Two lines below mark the span: the one containing "The width and height of the screenshot is (1887, 1042)." and the one containing "Given: Empty the trash using the toolbar icon". Set down both, plus every line between, exactly as they stand, and nothing else.
:::::
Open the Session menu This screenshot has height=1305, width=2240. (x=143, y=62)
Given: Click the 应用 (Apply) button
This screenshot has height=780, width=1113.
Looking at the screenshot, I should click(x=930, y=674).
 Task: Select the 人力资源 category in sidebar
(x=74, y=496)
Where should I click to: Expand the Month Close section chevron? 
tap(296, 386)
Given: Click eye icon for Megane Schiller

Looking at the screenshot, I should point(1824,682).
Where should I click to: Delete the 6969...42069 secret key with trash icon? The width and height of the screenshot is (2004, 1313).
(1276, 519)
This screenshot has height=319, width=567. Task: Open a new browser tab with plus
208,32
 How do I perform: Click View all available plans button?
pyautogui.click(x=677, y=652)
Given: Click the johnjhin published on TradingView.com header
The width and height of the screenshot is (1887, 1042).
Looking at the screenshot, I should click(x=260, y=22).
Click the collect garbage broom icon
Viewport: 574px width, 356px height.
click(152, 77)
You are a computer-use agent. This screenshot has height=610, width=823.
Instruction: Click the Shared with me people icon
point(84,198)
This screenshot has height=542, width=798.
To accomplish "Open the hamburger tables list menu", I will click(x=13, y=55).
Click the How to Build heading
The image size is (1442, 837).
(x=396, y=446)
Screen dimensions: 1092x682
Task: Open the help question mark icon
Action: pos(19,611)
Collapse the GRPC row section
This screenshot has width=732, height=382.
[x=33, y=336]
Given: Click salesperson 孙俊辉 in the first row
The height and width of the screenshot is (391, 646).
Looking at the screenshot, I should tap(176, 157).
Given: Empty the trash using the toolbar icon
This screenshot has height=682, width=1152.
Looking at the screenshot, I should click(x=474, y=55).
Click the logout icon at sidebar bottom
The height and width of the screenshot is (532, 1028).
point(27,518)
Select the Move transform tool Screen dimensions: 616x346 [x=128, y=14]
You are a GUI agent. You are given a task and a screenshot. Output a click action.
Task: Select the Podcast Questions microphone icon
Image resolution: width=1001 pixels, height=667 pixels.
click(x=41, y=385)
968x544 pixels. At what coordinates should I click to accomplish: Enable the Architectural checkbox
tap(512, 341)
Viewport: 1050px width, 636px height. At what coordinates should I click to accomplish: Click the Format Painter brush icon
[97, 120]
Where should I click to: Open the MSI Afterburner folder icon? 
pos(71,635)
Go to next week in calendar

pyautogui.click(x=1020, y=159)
:::::
Solution to this exercise:
The width and height of the screenshot is (1887, 1042).
Looking at the screenshot, I should click(x=260, y=22).
Click the collect garbage broom icon
Viewport: 574px width, 356px height.
click(152, 77)
You are a computer-use agent. This screenshot has height=610, width=823.
Instruction: Click the Shared with me people icon
point(84,198)
This screenshot has height=542, width=798.
To accomplish "Open the hamburger tables list menu", I will click(x=13, y=55).
Click the How to Build heading
The image size is (1442, 837).
(x=396, y=446)
Screen dimensions: 1092x682
Task: Open the help question mark icon
Action: pos(19,611)
Collapse the GRPC row section
This screenshot has width=732, height=382.
[x=33, y=336]
Given: Click salesperson 孙俊辉 in the first row
The height and width of the screenshot is (391, 646).
Looking at the screenshot, I should tap(176, 157).
Given: Empty the trash using the toolbar icon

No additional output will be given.